Todo esto que dices, ¿no sucedía también en el pasado, pero sin las redes sociales de por medio?
Evidentemente, desde los años 80 estos síntomas no han hecho sino agravarse, pero por supuesto que ya existían. Quizá lo que aporta de diferencial el capitalismo de plataformas (que, como digo, es mucho más que las redes sociales) es, por un lado, la capacidad para medirlo todo y transformarlo en una cifra económica (incluso mi tristeza es monetizable) y, por el otro lado, conseguir llevar unas dinámicas de explotación y autoexplotación que antes se ceñían a unos ámbitos y espacios muy concretos mucho más lejos: no hace falta que imaginemos distopías a lo ‘Black Mirror’, ya llevamos la lógica productivista bajo la piel.
Ante esta situación, de la que siendo realistas no nos podemos escapar (me refiero a desaparecer de las redes, eliminar el correo y el WhatApp), ¿qué soluciones tenemos?
No creo que haya una solución simple, y mi propuesta es más fácil de decir que de hacer: politizar el malestar. ¿Qué significa esto?

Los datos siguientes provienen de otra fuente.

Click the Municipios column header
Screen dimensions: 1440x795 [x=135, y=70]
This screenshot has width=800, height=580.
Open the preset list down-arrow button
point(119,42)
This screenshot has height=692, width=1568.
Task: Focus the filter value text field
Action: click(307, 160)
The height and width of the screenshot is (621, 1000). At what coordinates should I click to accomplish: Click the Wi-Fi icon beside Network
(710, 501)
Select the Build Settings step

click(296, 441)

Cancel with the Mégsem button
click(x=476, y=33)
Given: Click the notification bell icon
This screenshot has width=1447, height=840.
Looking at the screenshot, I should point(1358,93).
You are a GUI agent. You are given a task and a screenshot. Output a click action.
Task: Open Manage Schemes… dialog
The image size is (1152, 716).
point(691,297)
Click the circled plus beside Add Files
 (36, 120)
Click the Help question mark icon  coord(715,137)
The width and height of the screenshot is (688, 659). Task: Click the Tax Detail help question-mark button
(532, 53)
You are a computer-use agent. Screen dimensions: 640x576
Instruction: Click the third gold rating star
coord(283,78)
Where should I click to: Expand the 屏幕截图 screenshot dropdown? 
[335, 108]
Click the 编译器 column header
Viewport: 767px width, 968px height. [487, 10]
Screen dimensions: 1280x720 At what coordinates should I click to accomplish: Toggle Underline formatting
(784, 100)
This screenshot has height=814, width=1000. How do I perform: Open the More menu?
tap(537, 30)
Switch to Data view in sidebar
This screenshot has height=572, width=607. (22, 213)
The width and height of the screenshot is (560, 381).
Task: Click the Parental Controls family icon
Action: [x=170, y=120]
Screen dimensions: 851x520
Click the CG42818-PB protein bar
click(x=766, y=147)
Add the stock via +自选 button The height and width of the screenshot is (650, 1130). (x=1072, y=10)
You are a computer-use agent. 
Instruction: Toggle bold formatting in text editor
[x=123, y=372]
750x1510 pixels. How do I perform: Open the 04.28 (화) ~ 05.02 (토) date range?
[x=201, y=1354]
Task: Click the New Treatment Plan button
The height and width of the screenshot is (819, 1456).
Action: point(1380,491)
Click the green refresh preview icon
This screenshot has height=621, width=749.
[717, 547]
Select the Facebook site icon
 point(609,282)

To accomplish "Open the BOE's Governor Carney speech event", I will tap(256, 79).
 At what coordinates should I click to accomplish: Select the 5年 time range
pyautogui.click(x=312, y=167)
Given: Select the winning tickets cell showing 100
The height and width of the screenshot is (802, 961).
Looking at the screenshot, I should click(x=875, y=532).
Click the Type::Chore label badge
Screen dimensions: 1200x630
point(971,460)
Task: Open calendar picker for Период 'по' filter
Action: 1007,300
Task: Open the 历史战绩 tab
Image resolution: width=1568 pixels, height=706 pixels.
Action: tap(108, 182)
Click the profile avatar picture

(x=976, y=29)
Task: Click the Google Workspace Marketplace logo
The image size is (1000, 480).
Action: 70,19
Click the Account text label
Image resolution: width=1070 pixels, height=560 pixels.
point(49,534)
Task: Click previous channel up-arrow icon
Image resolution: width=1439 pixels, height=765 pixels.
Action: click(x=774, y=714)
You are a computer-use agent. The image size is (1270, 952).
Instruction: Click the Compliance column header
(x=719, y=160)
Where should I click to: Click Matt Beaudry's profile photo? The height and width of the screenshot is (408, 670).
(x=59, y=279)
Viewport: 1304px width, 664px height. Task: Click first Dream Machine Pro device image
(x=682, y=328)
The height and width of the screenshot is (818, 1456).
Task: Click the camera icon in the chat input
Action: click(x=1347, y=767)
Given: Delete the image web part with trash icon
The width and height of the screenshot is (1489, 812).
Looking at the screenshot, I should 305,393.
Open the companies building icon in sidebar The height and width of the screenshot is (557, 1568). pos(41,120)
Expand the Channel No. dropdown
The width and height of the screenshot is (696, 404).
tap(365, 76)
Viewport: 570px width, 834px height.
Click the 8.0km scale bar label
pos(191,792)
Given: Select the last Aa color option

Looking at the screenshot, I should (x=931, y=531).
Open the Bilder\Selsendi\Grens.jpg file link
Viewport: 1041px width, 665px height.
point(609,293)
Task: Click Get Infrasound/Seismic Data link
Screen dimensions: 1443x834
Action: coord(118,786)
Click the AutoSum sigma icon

Básicamente, no responsabilizarnos a título individual de una fatiga, una inseguridad y una tristeza que tienen causas sociales, políticas y económicas. El primer paso para hacerlo es verbalizarlo y cambiar los marcos mentales y mediáticos mediante los que nos percibimos y nos interpretamos: de ahí mi insistencia en romper con los tópicos sobre los millennials o sobre la adicción a las redes sociales.
Pero lo que importa es ir más allá y buscar formas de organización colectiva que permitan dar respuesta a tales problemas: por ejemplo, la existencia de un Sindicat de Llogaters como el que hay en Barcelona, que rompe con la idea que el problema es de los inquilinos a quienes no les llega el dinero para el alquiler y que cuestionan y luchan contra las dinámicas especulativas que se hacen con un derecho básico como es la vivienda.